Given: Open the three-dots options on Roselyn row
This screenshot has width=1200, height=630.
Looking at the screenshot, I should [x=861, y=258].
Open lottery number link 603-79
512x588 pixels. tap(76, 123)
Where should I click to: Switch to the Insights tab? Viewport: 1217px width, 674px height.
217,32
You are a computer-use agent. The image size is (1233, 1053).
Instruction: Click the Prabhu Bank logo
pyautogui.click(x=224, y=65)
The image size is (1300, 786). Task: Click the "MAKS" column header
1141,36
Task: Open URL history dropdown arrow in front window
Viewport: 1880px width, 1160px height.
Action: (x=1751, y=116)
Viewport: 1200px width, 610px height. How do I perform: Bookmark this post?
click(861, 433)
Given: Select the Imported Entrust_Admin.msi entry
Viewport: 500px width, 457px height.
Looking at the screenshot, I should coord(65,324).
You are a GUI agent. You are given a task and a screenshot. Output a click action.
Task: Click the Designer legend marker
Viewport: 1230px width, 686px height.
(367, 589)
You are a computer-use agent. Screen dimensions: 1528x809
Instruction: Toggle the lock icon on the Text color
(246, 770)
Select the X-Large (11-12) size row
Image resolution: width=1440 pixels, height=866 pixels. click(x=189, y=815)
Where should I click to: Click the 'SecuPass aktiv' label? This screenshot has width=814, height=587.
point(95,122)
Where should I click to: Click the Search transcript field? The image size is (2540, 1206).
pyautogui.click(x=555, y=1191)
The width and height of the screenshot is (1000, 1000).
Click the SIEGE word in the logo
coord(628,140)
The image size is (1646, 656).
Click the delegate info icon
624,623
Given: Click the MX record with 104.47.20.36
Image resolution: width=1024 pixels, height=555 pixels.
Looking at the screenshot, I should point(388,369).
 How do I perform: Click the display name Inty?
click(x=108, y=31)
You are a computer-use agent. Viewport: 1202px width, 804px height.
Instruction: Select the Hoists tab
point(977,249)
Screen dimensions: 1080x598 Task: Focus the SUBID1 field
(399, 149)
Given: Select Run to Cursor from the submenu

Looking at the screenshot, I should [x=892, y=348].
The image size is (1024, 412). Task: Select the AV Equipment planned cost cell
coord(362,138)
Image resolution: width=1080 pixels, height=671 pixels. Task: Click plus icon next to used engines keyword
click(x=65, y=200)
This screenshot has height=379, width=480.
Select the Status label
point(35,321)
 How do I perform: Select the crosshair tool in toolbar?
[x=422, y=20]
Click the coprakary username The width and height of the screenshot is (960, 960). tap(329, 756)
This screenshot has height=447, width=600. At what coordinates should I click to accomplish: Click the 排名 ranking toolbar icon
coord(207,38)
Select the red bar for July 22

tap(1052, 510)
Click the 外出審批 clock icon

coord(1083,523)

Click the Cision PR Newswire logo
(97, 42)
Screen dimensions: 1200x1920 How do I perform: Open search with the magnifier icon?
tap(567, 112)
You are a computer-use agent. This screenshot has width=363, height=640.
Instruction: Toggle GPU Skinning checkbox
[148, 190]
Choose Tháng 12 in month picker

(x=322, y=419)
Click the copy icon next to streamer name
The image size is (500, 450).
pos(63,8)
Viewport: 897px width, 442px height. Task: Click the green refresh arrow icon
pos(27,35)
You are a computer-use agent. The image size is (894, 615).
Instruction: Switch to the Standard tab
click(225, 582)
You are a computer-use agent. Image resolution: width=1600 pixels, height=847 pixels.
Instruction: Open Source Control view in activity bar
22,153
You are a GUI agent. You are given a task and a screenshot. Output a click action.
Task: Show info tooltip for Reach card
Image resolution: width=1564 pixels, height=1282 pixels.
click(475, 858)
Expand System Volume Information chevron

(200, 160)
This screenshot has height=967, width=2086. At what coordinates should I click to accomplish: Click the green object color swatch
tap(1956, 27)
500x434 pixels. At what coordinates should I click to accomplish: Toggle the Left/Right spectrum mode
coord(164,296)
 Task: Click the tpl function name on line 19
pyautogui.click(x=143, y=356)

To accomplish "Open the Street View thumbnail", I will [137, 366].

TASK DESCRIPTION:
Copy each line of the records verbatim.

FINAL ANSWER:
Given: Open the three-dots options on Roselyn row
This screenshot has width=1200, height=630.
Looking at the screenshot, I should [x=861, y=258].
Open lottery number link 603-79
512x588 pixels. tap(76, 123)
Where should I click to: Switch to the Insights tab? Viewport: 1217px width, 674px height.
217,32
You are a computer-use agent. The image size is (1233, 1053).
Instruction: Click the Prabhu Bank logo
pyautogui.click(x=224, y=65)
The image size is (1300, 786). Task: Click the "MAKS" column header
1141,36
Task: Open URL history dropdown arrow in front window
Viewport: 1880px width, 1160px height.
Action: (x=1751, y=116)
Viewport: 1200px width, 610px height. How do I perform: Bookmark this post?
click(861, 433)
Given: Select the Imported Entrust_Admin.msi entry
Viewport: 500px width, 457px height.
Looking at the screenshot, I should coord(65,324).
You are a GUI agent. You are given a task and a screenshot. Output a click action.
Task: Click the Designer legend marker
Viewport: 1230px width, 686px height.
(367, 589)
You are a computer-use agent. Screen dimensions: 1528x809
Instruction: Toggle the lock icon on the Text color
(246, 770)
Select the X-Large (11-12) size row
Image resolution: width=1440 pixels, height=866 pixels. click(x=189, y=815)
Where should I click to: Click the 'SecuPass aktiv' label? This screenshot has width=814, height=587.
point(95,122)
Where should I click to: Click the Search transcript field? The image size is (2540, 1206).
pyautogui.click(x=555, y=1191)
The width and height of the screenshot is (1000, 1000).
Click the SIEGE word in the logo
coord(628,140)
The image size is (1646, 656).
Click the delegate info icon
624,623
Given: Click the MX record with 104.47.20.36
Image resolution: width=1024 pixels, height=555 pixels.
Looking at the screenshot, I should point(388,369).
 How do I perform: Click the display name Inty?
click(x=108, y=31)
You are a computer-use agent. Viewport: 1202px width, 804px height.
Instruction: Select the Hoists tab
point(977,249)
Screen dimensions: 1080x598 Task: Focus the SUBID1 field
(399, 149)
Given: Select Run to Cursor from the submenu

Looking at the screenshot, I should [x=892, y=348].
The image size is (1024, 412). Task: Select the AV Equipment planned cost cell
coord(362,138)
Image resolution: width=1080 pixels, height=671 pixels. Task: Click plus icon next to used engines keyword
click(x=65, y=200)
This screenshot has height=379, width=480.
Select the Status label
point(35,321)
 How do I perform: Select the crosshair tool in toolbar?
[x=422, y=20]
Click the coprakary username The width and height of the screenshot is (960, 960). tap(329, 756)
This screenshot has height=447, width=600. At what coordinates should I click to accomplish: Click the 排名 ranking toolbar icon
coord(207,38)
Select the red bar for July 22

tap(1052, 510)
Click the 外出審批 clock icon

coord(1083,523)

Click the Cision PR Newswire logo
(97, 42)
Screen dimensions: 1200x1920 How do I perform: Open search with the magnifier icon?
tap(567, 112)
You are a computer-use agent. This screenshot has width=363, height=640.
Instruction: Toggle GPU Skinning checkbox
[148, 190]
Choose Tháng 12 in month picker

(x=322, y=419)
Click the copy icon next to streamer name
The image size is (500, 450).
pos(63,8)
Viewport: 897px width, 442px height. Task: Click the green refresh arrow icon
pos(27,35)
You are a computer-use agent. The image size is (894, 615).
Instruction: Switch to the Standard tab
click(225, 582)
You are a computer-use agent. Image resolution: width=1600 pixels, height=847 pixels.
Instruction: Open Source Control view in activity bar
22,153
You are a GUI agent. You are given a task and a screenshot. Output a click action.
Task: Show info tooltip for Reach card
Image resolution: width=1564 pixels, height=1282 pixels.
click(475, 858)
Expand System Volume Information chevron

(200, 160)
This screenshot has height=967, width=2086. At what coordinates should I click to accomplish: Click the green object color swatch
tap(1956, 27)
500x434 pixels. At what coordinates should I click to accomplish: Toggle the Left/Right spectrum mode
coord(164,296)
 Task: Click the tpl function name on line 19
pyautogui.click(x=143, y=356)

To accomplish "Open the Street View thumbnail", I will [137, 366].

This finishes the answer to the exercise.